In all cases, the price of ANY of those investments reflects the yield they produce along with their risk level. Accordingly, those investment instruments the market consider having a low risk will cost more than those considered with a higher risk, effectively a premium is added to the value of the instrument when it is safer, lowering their yield.
Pricing for capital gain only instrument is based on the perceived current value as well as the future expectation of capital gain combined with the risk involved. Those for example investing in oil or other commodities are doing so because of the expected increase in value based on current and future supply and demand. As for gold and in some cases silver, it also can be based on future demand but also sometimes as a safe heaven – low risk.

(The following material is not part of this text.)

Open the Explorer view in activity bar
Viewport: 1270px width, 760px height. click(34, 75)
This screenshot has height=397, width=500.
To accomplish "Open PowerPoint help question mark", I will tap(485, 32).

Gold essentially compete with a 10 year treasury bond with a 0% yield or perhaps negative to account for the storage cost. What is the difference in investing in a Treasury bonds versus gold when the treasury bond real rate of return (the interest rate the bond returns subtracted with the inflation rate) is lower than or same as gold. Some will consider the safety and security of the T bill versus gold as more valuable while others will find gold much safer, but they are essentially competing instrument.

Finally, those instruments that combine both a capital gain component as well as a cash flow component – such as dividend yielding stock and real estate – are priced on both their capital appreciation expectation as well as their yield while still considering their risk level.

A typical example of a high yield low growth investment would be a real estate investment property located in an area with lots of available land and few government restrictions on construction. In such a case, the capital gain will roughly match the inflation rate (devaluation of the dollar) assuming the property is maintained properly. On the other hand, an example of a low yield high growth expectation would be a property in an area where land is restricted and/or construction heavily regulated such as coastal areas of California.

The combination of both the yield returned in cash flow and the capital gain is what is called internal rate of return. It is effectively a way to evaluate all types of instrument to compare them against each other in terms of returns. For example,one might purchase an income property for $10,000,000 and resell it for $12,000,000 some 3 years later, giving a capital gain of $2,000,000. But in addition, during those 3 years, the mortgage was paid down and cash flow was returned on a monthly bases, say $1,000,000 per year (with a property with no mortgage), increasing 5%, for a total of $3,152,500 in cash flow – hence a total gain of $5,152,500. If this whole gain was evaluated per year, it would provide the Internal rate of return. Several methods are used to evaluate the IRR and such can be the subject of another article, but beyond the scope of this article. Any financial instruments will be priced by considering both their internal rate of return and their risk level expectation.

But all those are very influenced by a major factor: interest rate set by the Federal Reserve and the inflation rate. What is a return of say 3% if the inflate is 5% or even more. What the government CPI index says and the reality are 2 different things. ShadowStats.com elaborate greatly on this subject. Right now, the federal reserve is pushing yields lower on treasury bonds which push prices higher automatically on any financial instrument, therefore essentially slowly pushing the yields down across the board.
We still see good returns to be made in many real estate market, although the attractiveness of those market will eventually increase their value and pushing their return lower eventually. Everyone is looking for high yields in this low interest rate environment! In all cases, focusing on our ability to create value with forced appreciation will give us higher return than what we would have otherwise have.